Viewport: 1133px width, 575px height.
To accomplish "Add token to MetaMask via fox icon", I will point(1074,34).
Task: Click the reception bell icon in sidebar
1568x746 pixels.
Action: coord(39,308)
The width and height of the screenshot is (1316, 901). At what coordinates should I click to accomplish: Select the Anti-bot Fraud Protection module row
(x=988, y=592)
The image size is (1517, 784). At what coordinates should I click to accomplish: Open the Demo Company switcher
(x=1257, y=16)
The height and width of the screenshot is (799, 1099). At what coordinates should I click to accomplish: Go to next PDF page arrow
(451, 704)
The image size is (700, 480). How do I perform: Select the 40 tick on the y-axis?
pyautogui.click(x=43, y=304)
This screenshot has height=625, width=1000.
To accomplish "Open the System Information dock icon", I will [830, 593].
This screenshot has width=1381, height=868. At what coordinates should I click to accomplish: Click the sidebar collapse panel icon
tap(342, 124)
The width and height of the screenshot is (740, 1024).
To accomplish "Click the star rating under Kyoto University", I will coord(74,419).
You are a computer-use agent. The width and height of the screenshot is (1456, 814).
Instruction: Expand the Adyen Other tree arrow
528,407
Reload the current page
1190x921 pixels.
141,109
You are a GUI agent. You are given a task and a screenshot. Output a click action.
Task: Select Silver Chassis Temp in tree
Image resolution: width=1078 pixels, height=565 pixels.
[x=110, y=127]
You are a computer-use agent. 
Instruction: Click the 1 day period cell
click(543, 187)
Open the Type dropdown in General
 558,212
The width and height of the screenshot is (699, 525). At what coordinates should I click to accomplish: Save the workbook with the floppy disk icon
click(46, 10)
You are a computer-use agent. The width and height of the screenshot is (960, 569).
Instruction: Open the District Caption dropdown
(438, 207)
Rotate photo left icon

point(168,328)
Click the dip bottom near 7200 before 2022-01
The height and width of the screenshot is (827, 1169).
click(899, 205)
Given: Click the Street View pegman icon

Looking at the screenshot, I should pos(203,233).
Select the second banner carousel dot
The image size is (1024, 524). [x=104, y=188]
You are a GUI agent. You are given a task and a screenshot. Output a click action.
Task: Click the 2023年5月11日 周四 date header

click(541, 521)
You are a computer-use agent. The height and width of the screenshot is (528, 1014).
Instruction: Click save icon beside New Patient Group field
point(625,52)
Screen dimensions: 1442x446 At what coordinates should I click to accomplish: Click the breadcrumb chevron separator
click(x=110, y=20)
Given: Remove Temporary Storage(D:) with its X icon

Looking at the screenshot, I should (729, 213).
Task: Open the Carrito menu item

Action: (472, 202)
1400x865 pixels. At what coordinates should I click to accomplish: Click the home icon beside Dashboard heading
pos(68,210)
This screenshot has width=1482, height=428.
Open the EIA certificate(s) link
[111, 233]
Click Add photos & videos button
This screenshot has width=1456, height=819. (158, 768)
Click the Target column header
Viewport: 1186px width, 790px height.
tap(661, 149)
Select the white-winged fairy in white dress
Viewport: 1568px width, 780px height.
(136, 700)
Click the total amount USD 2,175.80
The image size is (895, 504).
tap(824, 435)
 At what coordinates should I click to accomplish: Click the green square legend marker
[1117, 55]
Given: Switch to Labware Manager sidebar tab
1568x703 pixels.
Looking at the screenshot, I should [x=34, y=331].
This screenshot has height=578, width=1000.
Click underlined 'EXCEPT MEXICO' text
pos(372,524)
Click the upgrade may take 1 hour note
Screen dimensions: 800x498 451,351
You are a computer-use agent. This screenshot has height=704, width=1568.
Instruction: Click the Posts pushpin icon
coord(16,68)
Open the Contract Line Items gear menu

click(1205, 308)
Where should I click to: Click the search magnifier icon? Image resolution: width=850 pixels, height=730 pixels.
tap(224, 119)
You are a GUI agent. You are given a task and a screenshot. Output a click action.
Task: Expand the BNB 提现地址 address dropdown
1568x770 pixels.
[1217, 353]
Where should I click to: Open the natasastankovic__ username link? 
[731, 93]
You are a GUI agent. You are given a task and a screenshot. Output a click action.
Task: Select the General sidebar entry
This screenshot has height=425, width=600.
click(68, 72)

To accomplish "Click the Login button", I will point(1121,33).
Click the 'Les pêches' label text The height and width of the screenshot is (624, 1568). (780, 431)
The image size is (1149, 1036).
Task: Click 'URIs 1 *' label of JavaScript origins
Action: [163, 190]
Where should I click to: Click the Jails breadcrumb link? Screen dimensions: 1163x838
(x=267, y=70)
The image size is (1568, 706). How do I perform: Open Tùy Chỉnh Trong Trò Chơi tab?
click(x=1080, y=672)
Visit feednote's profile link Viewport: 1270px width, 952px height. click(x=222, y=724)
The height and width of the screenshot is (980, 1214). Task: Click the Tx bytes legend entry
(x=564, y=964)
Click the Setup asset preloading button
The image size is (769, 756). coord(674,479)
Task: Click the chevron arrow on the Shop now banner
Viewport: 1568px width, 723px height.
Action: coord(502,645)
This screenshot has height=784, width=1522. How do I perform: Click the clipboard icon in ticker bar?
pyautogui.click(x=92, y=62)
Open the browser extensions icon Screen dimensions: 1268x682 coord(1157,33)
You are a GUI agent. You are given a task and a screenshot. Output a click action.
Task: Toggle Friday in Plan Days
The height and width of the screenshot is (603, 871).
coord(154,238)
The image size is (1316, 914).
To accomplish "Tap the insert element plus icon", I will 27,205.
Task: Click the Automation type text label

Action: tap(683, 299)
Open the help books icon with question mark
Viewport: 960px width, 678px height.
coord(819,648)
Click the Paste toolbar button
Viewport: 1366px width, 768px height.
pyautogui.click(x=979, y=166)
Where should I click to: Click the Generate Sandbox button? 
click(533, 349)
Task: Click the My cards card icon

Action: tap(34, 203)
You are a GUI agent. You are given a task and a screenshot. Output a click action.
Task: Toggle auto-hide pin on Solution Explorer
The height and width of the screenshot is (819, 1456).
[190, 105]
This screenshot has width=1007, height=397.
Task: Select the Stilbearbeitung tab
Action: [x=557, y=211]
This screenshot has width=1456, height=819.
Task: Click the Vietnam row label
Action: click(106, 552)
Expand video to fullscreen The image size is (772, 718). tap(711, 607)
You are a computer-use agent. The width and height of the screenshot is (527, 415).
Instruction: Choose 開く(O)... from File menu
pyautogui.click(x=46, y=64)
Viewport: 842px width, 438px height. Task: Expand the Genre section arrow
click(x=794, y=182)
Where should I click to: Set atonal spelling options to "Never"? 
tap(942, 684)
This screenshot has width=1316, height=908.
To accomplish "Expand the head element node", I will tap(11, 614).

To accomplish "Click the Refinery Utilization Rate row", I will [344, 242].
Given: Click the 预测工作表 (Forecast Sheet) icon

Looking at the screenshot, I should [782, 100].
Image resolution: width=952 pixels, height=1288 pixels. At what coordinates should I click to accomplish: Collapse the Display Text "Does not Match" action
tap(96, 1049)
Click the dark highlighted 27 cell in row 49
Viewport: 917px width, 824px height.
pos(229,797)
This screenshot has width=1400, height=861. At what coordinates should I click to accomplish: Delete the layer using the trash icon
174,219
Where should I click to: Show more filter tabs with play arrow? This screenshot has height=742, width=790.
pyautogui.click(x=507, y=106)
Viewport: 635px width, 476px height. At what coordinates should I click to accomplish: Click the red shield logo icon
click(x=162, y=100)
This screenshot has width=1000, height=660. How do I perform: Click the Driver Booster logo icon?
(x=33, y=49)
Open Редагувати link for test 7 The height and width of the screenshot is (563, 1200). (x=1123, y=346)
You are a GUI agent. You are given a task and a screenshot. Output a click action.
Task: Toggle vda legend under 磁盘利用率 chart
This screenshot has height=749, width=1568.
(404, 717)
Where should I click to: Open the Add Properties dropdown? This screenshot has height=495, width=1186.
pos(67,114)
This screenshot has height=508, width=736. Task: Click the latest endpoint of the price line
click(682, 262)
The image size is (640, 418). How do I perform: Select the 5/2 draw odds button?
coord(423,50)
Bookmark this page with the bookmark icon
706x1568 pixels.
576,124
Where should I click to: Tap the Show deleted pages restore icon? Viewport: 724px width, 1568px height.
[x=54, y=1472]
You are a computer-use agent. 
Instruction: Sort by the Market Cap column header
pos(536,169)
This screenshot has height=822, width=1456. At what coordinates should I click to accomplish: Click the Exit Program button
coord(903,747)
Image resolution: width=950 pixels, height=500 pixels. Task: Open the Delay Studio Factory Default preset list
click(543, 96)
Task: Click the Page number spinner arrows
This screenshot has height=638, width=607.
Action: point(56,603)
++++++++++++++++++++
**EXERCISE DESCRIPTION:** Please copy the rows above word for word, starting at the line containing "Click the Setup asset preloading button" and ending at the line containing "Action: tap(683, 299)", both included.

**EXERCISE OUTPUT:**
Click the Setup asset preloading button
The image size is (769, 756). coord(674,479)
Task: Click the chevron arrow on the Shop now banner
Viewport: 1568px width, 723px height.
Action: coord(502,645)
This screenshot has height=784, width=1522. How do I perform: Click the clipboard icon in ticker bar?
pyautogui.click(x=92, y=62)
Open the browser extensions icon Screen dimensions: 1268x682 coord(1157,33)
You are a GUI agent. You are given a task and a screenshot. Output a click action.
Task: Toggle Friday in Plan Days
The height and width of the screenshot is (603, 871).
coord(154,238)
The image size is (1316, 914).
To accomplish "Tap the insert element plus icon", I will 27,205.
Task: Click the Automation type text label

Action: tap(683, 299)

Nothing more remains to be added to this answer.